So wählen Sie die ideale Verwaltungssoftware für Ihr Unternehmen aus
KI und Automatisierung

So wählen Sie die ideale Verwaltungssoftware für Ihr Unternehmen aus

Haben Sie es satt, Daten in E-Mails und Excel-Tabellen zu suchen? Erfahren Sie, wie Sie die perfekte Verwaltungssoftware auswählen, um Ihre Arbeit zu optimieren und Zeit zu sparen.

Redazione Leader2416. August 20267 Min. LesezeitSpunto da OpenAI Blog

Du bist um 19:30 Uhr in deinem Büro. Du hast gerade eine Beratung beendet und vor dir liegt die eigentliche Arbeit: drei Rechnungen ausstellen, eine Steuerfrist überprüfen und sechs WhatsApp-Nachrichten von Kunden, die fragen: „Wie ist der Stand der Dinge?“ Das Problem ist nicht das Arbeitsvolumen.
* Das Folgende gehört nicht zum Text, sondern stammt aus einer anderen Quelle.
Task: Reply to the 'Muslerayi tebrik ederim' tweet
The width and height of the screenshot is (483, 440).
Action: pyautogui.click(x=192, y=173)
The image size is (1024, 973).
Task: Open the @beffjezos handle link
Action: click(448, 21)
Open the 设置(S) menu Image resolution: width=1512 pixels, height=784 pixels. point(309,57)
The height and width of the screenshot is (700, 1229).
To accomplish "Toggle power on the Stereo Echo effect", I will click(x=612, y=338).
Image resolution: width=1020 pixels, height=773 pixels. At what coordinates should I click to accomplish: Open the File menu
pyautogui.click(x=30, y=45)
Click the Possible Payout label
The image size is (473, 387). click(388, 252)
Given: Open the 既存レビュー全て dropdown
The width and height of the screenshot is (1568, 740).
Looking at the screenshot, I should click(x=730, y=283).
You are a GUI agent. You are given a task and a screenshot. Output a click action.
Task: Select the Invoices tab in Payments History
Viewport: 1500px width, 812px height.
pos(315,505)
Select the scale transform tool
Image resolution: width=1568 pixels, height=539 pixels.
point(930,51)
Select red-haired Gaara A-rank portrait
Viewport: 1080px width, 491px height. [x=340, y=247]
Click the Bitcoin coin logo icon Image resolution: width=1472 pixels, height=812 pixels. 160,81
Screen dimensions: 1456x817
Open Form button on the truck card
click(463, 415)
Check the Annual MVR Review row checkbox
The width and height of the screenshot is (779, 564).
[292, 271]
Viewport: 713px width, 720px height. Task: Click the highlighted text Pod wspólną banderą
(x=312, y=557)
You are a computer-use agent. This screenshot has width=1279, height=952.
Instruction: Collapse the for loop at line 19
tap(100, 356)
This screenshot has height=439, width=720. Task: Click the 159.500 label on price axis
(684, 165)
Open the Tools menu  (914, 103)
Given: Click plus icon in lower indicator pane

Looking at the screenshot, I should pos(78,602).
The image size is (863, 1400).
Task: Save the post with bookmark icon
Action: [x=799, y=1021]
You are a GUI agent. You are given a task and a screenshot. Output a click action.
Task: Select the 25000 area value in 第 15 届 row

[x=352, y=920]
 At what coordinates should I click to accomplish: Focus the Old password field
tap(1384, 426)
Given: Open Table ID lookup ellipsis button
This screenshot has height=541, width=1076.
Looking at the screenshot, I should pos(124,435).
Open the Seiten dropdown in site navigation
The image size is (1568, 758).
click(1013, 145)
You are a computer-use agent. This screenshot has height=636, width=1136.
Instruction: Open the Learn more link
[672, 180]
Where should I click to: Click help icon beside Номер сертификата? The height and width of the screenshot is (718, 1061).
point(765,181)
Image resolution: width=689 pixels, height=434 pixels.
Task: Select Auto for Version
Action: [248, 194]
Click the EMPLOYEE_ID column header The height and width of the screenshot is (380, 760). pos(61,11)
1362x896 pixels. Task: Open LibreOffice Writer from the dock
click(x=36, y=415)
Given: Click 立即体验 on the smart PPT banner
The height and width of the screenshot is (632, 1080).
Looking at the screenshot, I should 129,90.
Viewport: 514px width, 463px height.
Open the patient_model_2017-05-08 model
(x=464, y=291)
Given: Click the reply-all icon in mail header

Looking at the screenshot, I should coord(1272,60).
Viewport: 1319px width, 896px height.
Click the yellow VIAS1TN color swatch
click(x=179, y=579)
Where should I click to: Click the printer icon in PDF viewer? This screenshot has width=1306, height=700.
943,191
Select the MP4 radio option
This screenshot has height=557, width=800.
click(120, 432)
Das Problem ist, dass deine Daten an drei verschiedenen Orten gespeichert sind: im E-Mail-Postfach, auf dem Handy und in einer Excel-Tabelle, die du zuletzt am vergangenen Dienstag geöffnet hast. Die Wahl einer Verwaltungssoftware dient genau diesem Zweck: Hör auf, Informationen hinterherzujagen, und fang an, sie zu verwalten. Doch der Markt ist ein Labyrinth aus Abkürzungen, Funktionen und Versprechungen. Dieser Leitfaden hilft dir bei der Auswahl, ohne dass du dabei den Überblick verlierst.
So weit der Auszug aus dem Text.